Berbeda dengan perayaan budaya yang hanya bersifat hura-hura, ritual Haji menyajikan prosesi yang penuh makna. Bukan bertabur tawa, melainkan penuh dengan linangan air mata. Haru biru antara kesedihan dan kebahagiaan, antara kegelisahan dan keyakinan, antara rasa berdosa, pertaubatan, dan syukur tiada terkira.

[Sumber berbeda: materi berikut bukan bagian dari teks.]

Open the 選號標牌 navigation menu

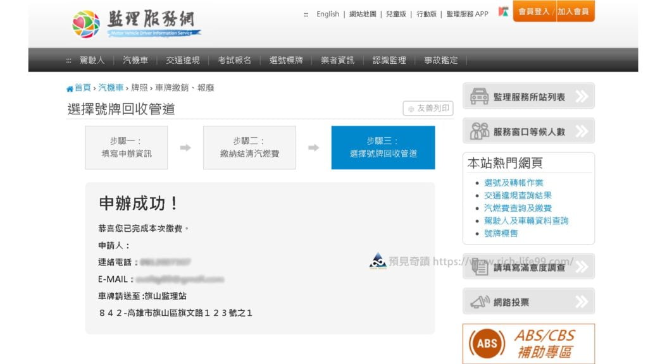click(x=286, y=60)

Inilah hari raya yang sebenarnya lebih besar dari Idul Fitri. Meskipun, di Indonesia justru hari raya Idul Fitrilah yang lebih besar dibandingkan dengan Idul Adha. Sampai-sampai pemerintah merasa perlu untuk membuat libur bersama selama berhari-hari. Tak jarang, sejumlah kantor dan perusahaan masih menambahkan cuti bersama, beberapa hari lagi. Di Mesir libur Idul Fitri hanya satu hari.

Islam mengajarkan Idul Fitri itu sebagai Idul Shaghir alias ‘hari raya kecil’. Demikianlah yang dipraktekkan di Arab Saudi, Mesir, atau negara-negara Islam lainnya. Mereka lebih membesarkan Idul Adha sebagai Hari Raya Besar. Yang di Jawa pun disebut sebagai Riyoyo Besar. Namun entahlah, bagaimana awalnya, Idul Fitri di Indonesia lantas bergeser atau setidak-tidaknya berkembang menjadi peristiwa budaya, yang lebih menonjolkan kehebohan fisikal.

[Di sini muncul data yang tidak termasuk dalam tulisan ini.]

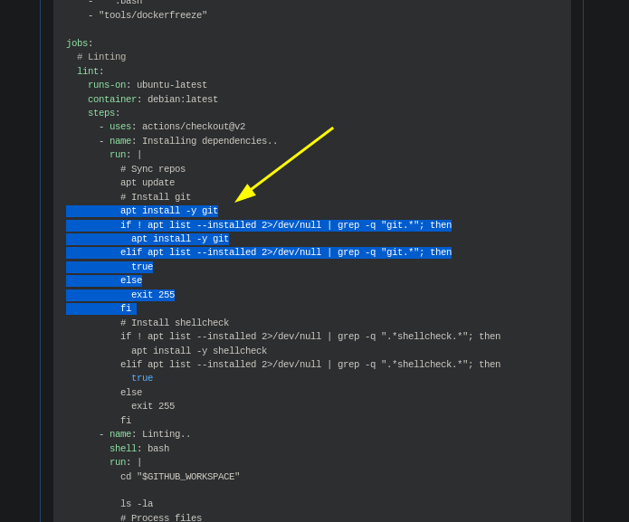Viewport: 629px width, 522px height.
Task: Click the container: debian:latest line
Action: click(x=153, y=99)
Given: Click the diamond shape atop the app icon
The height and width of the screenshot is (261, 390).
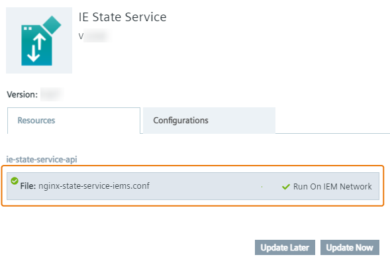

Kebesaran Idul Adha dibandingkan dengan Idul Fitri, salah satunya, tampak dari lamanya takbiran, mengumandangkan puja-puji untuk Tuhan Semesta Alam. Pada saat Idul Fitri, takbiran diselenggarakan hanya semalam saja. Yakni, seusai Ramadan sampai keesokan harinya menjelang shalat Id. Sedangkan Idul Adha menggelar takbiran selama empat hari empat malam penuh. Yakni, tanggal 10, 11, 12, 13 Dzulhijjah.

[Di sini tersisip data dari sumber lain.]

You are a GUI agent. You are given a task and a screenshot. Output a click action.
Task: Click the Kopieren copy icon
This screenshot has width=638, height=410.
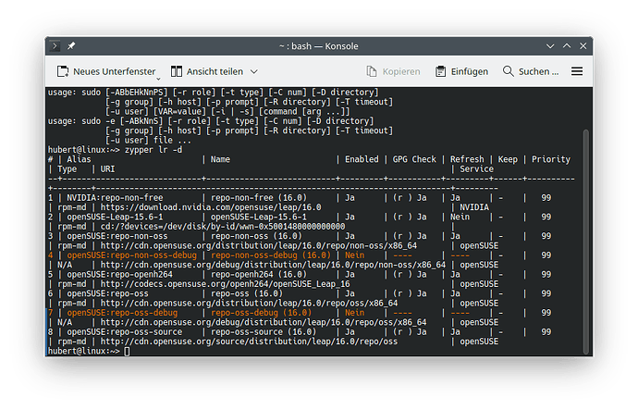click(374, 71)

Selain itu, Idul Fitri adalah perayaan yang bersifat lokal bersama handai tolan dan keluarga dimana kita berada, dan karenanya hisab-rukyatnya dilakukan di tempat masing-masing. Sementara, Idul Adha adalah perayaan internasional yang dihadiri oleh saudara seiman dari segala bangsa, dengan beragam budaya dan bahasa. Inilah ritual ibadah yang tidak mempermasalahkan mazhab ataupun aliran agama. Pokoknya, selama hanya bertuhan kepada Allah dan berteladan kepada Rasulullah Muhammad SAW, mereka berhak untuk memperoleh ‘undangan’ datang ke tanah suci mengikuti acara tahunan ini.

Untuk apa? Apakah untuk berhura-hura dan bersuka ria? Bukan. Mereka diundang untuk hadir dan merasakan berbagai ritual haji yang dicontohkan oleh Nabi Ibrahim dan keluarganya. Sebuah ritual untuk meneguhkan keyakinan bertuhan hanya kepada Allah, Sang Penguasa Jagat Semesta. Sang Pencipta kehidupan yang memegang kendali tertinggi atas segala peristiwa yang kita lakoni.

Selama beberapa hari di tanah suci itulah jamaah haji dilarutkan ke dalam miniatur kehidupan manusia secara universal. Menerapkan hablum minallah – interaksi dengan Allah – sekaligus hablum minannas – interaksi dengan manusia dalam realitas sehari-hari. Hanya orang-orang yang sudah menyelami makna ajaran islam dengan baik sajalah yang bisa memadukan dan meleburkan interaksi ilahiah - insaniah itu secara simultan. Sungguh, di dalam peleburan kedua macam interaksi itulah terkandung pelajaran Haji yang sangat kompleks dan mendalam.

Bahwa, umat Islam mesti bisa bersifat hasanah kepada sesama makhluk-Nya, sebagai landasan sekaligus puncak penghambaan kita kepada Allah, Sang Pencipta segala. Karena, sesungguhnya Allah tidak butuh ibadah-ibadah kita secara individual. Tanpa kita menyembah-Nya sebagai Tuhan pun, Allah tetap saja menjadi Tuhan atas segala ciptaan-Nya. Yang Allah ‘inginkan’ adalah agar kita meniru Dia, yang senantiasa berbuat kebaikan kepada makhluk-Nya tanpa meminta balas jasa. Semata-mata karena sifat Rahman dan Rahim-Nya belaka.

QS. Al Qashash [28]: 77
‘’...dan berbuat baiklah (kepada siapa saja) sebagaimana Allah telah berbuat baik kepadamu. Dan janganlah kamu berbuat kerusakan di bumi. Sesungguhnya Allah tidak menyukai orang-orang yang berbuat kerusakan.’’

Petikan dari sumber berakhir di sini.